Saturday, August 30, 2014

ENEMY



ENEMY Review
By Darin Skaggs

     Film can be used to show many emotions.  It can bring so many metaphors, visually and verbally.  It could be viewed as pretentious to make a film that is full of these metaphors.  Every once in a while they could also work as brilliant works of art.  Sadly in Denis Villeneuve’s new film Enemy these attempts at visual and vocal metaphors fail and become an unnecessarily confusing mess.
     The film is about Adam Bell (Jake Gyllenhaal), a bored professor who doesn’t have much of a life and normal routine that he seems not to care about or care to change.  One day he finds out that there is a lowbrow actor that looks just like him named Anthony (also Gyllenhaal).  Adam searches out to meet Anthony which takes a crazy turn that turns into the film just trying to be many metaphors.

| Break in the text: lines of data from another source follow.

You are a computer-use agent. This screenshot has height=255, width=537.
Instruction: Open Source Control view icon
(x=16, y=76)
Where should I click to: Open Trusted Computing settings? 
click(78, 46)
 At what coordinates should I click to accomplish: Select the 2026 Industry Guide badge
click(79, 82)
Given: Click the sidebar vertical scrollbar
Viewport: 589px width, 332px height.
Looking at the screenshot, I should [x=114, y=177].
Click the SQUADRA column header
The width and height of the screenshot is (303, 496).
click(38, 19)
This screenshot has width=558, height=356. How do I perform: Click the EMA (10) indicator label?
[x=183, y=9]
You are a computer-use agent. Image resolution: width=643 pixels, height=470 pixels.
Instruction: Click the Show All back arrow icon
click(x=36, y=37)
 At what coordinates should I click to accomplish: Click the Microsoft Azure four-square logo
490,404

     The film does obsess with making us wonder what is up with these two men.  Could they be twins?  Or could they be clones?  Does it matter?  In the long run, it doesn’t.  The film spends so much on the mystery of the identical look of these men and spends so little time to solve it.  It is clear after leaving the film that there is some deep meaning to these look a likes.  Instead the whole film is a mess of secret meanings.  It does not flow to well together, while other movies work well as a confusing mess that when you put your mind to it, the meanings will all come together.  This one is too confusing and messy to mean much to someone.  There are doppelgangers that never figure out anything and a weird load of spiders that could be anything and most likely nothing.

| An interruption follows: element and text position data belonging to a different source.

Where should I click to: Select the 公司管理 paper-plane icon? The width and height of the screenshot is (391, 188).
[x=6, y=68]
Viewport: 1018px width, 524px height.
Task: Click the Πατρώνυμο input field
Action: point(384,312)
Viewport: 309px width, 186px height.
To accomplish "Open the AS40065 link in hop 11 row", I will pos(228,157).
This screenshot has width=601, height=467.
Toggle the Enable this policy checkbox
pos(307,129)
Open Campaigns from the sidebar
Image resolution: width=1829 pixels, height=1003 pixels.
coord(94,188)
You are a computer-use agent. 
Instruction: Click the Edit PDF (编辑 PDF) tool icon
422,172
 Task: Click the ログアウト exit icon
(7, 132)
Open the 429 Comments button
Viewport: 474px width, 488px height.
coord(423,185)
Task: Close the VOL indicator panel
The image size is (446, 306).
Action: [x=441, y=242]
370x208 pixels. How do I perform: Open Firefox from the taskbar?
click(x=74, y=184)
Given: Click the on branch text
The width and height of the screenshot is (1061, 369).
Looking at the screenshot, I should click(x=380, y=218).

     The film is not a total failure.  It looks incredible and the score is fairly effective.  They are so good it could make you believe the story being told is worthwhile.  Gyllenhaal is spectacular in both roles playing a boring teacher and also an active out of work actor.  Every technical aspect of the film is astounding.  The film is a honorable failure and with last year’s Prisoners also directed by Villeneuve and a solid thriller, this really shows promise for the director.  Sadly this part of his filmography will most likely just have to be near the bottom of his hopeful career.